¿¡Cómo?!/Totally Lost in Translation

¿Qué quiere decir? Algunas veces, a pesar de una esfuerza valiente, lo que quiere decir se pierde al ser traducido.

Cuando mi familia estaba viajando en el Perú, La Flaquita y yo encontramos este letrero en un baño en Raqchi, un sitio arqueológico. Es evidente que la persona que hizo el letrero tomó tiempo para escribir en el ordenador y se aseguró de que los márgenes fueron justificados. Lo que nunca he podido entender es cómo el escritor llegó a su traducción. Además, la palabra quizás la mas importante—”ROMPELO”—no ha sido traducida. ¿Cómo pueden los pobrecitos gringos descifrar que el letrero trata del papel higiénico y el peligro de bloquear?

I have a lot of sympathy for the person who created this sign. The Kid and I came across it posted in the public bathroom at Raqchi, an Incan archaeological site in the Cusco region of Peru.
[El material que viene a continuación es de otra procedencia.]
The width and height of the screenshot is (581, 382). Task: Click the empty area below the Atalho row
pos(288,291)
Clearly the writer took some time to type this up on the computer. (I love the block justification; that really makes it look official.) Although the writer shows some familiarity with the use of the possessive apostrophe “S,” she/he is not quite clear on personal pronouns or for that matter, how to convey a simple request. As I said, I can sympathize.
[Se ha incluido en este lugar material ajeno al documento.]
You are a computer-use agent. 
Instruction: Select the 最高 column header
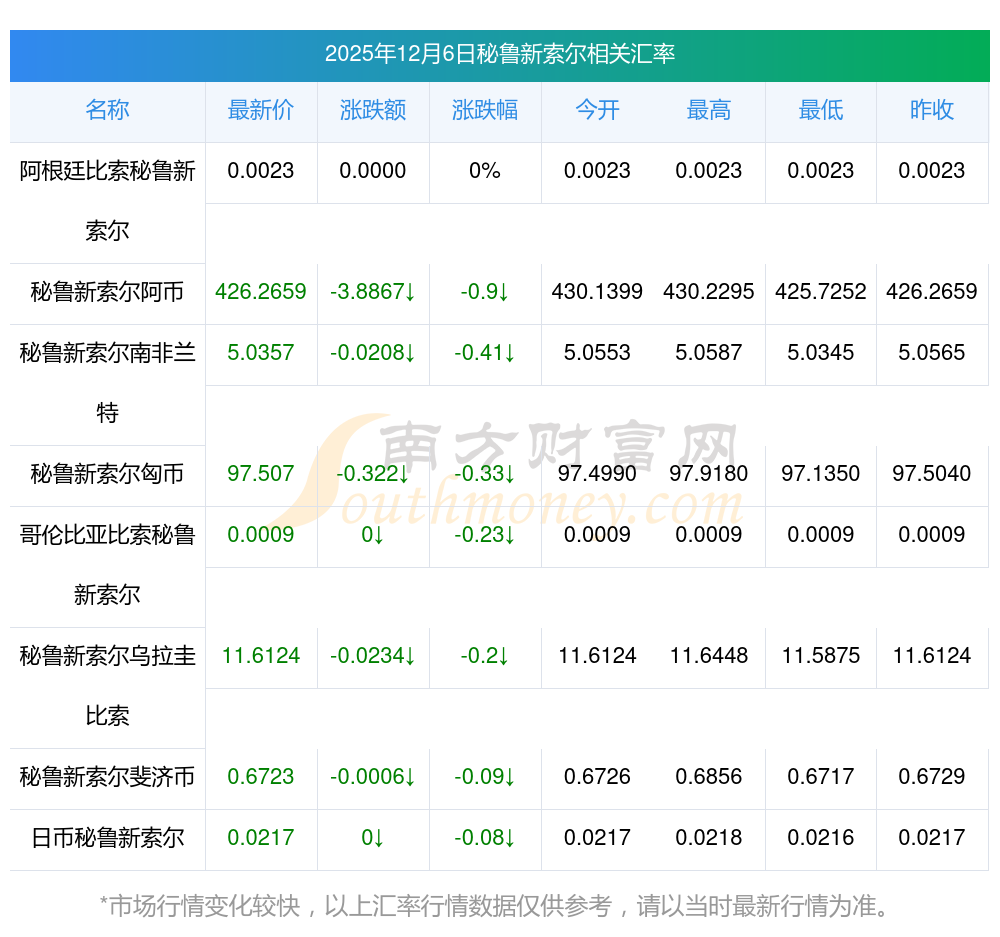pos(709,111)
Given that the sign was posted in every bathroom stall and that it refers to “Hygienic Services,” the average tourist with little Spanish probably would assume that it has to do with use of the toilet. I once posted this sign on Facebook and solicited guesses as to its meaning. The closest interpretation came from my nephew. He happened to know that Aussies refer to toilet paper as “ticket” so he ventured, “Please be a lamb and flush the toilet.” Nice try but that was exactly the opposite of what was intended. The sign’s writer neglected to translate the most essential word; in Spanish, “rómpelo” means “break it.” So this sign warns AGAINST flushing the toilet paper.